The first vulnerability (cc2640, cc2650) affects the BLE chips used in Cisco and Meraki WiFi access points. If exploited, the proximity-based vulnerability triggers a memory corruption in the BLE stack, which could allow attackers to compromise the main system of the access point – thereby gaining full control over it.

The second vulnerability (cc2540) affects the Aruba WiFi access point Series 300. The device uses a TI BLE chip for over-the-air (OTA) firmware updates. Armis said that the issue is technically a backdoor in BLE chips that was designed to allow firmware updates.

"The 'Bleedingbit' vulnerabilities endanger enterprises using vulnerable access points in their networks. Beyond access points, the health sector is potentially affected by these vulnerabilities, because the affected BLE chips are used in many medical devices, such as insulin pumps and pacemakers.

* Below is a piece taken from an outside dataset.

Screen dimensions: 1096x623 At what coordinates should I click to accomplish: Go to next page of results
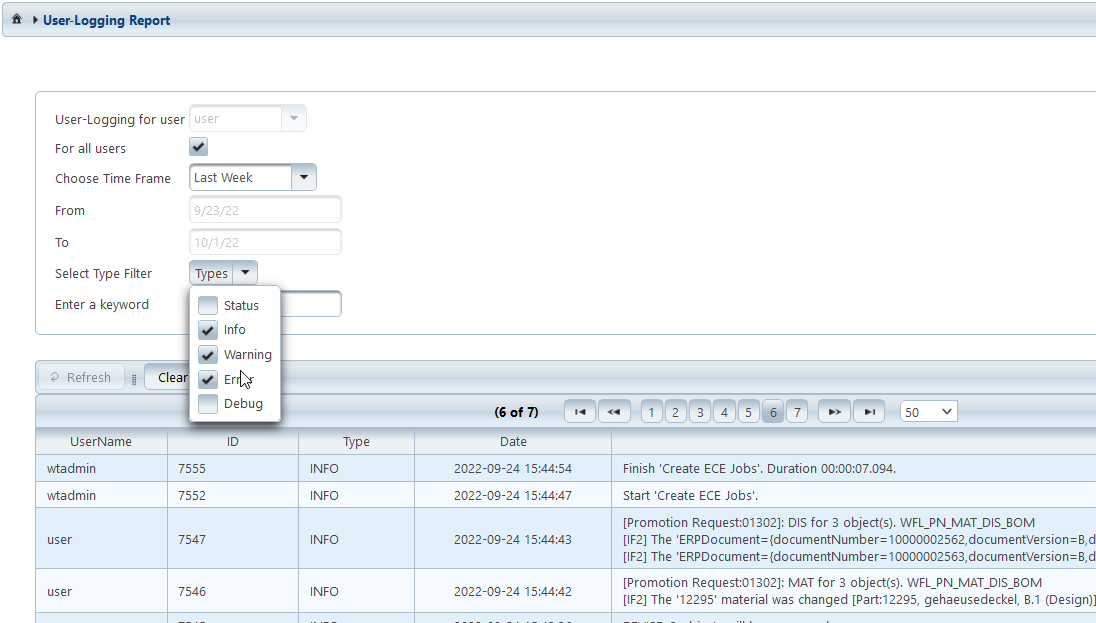[x=834, y=412]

Even private users might be affected by the vulnerabilities if they use an IoT device that embeds one of the vulnerable chips," said Armis in a blog post. https://armis.com/bleedingbit/

According to Armis, these BLE chips are used widely in devices manufactured by players that include Cisco, Meraki, and Aruba.

An attacker can exploit these proximity-based vulnerabilities to gain access to the enterprise network. "Once an attacker takes control over an access point, they can move laterally between network segments and create a bridge between them – effectively breaking network segmentation," wrote Armis in the blog post.

Armis notified TI, and the chip maker has already released security patches. Device manufacturers, Cisco, Meraki (owned by Cisco), and Aruba have released pushed updates to their devices.

Intel Chips Smashed by PortSmash

Intel and AMD are not getting any breaks from chip-level vulnerabilities. A team of researchers from the Tampere University of Technology (Finland) and Technical University of Havana (Cuba) has found a new vulnerability in Intel processors. Dubbed PortSmash (CVE-2018-5407), the exploit allows an attacker to steal sensitive data, including passwords and cryptographic keys.

This time the exploit is found in a side-channel in Intel's hyperthreading technology. Simultaneous multithreading (SMT) is used for improving the efficiency of CPUs with hardware multithreading.

The exploit affects two of the most popular Intel platforms, Kaby Lake and Skylake, which power most modern PCs, including laptops, desktops, and servers. All of these devices are vulnerable to attacks.

In a security advisory, Red Hat said, "This is a flaw in the Intel processor execution engine sharing on SMT (e.g., Hyper-Threading) architectures. It can result in leakage of secret data in applications such as OpenSSL that has secret dependent control flow at any granularity level. In order to exploit this flaw, the attacker needs to run a malicious process on the same core of the processor as the victim process." https://access.redhat.com/security/cve/cve-2018-5407

Hardware-related vulnerabilities make it more difficult for OS vendors to fix issues because of the surrounding secrecy. At times, software vendors, including communities like Linux, have to work under non-disclosure agreements (NDAs), which makes it difficult to get a wide range of experts involved to solve such issues and ensure some transparency. Earlier, Intel was criticized for hiding the Spectre and Meltdown vulnerabilities for months.

While the vulnerability was discovered for Intel chips, in an email to Ars Technica, one of the researchers said they strongly suspect AMD Ryzen architectures, also with SMT, are vulnerable, "but we leave that for future work." One of the reasons AMD chips were not verified is that the research team didn't have AMD hardware to test.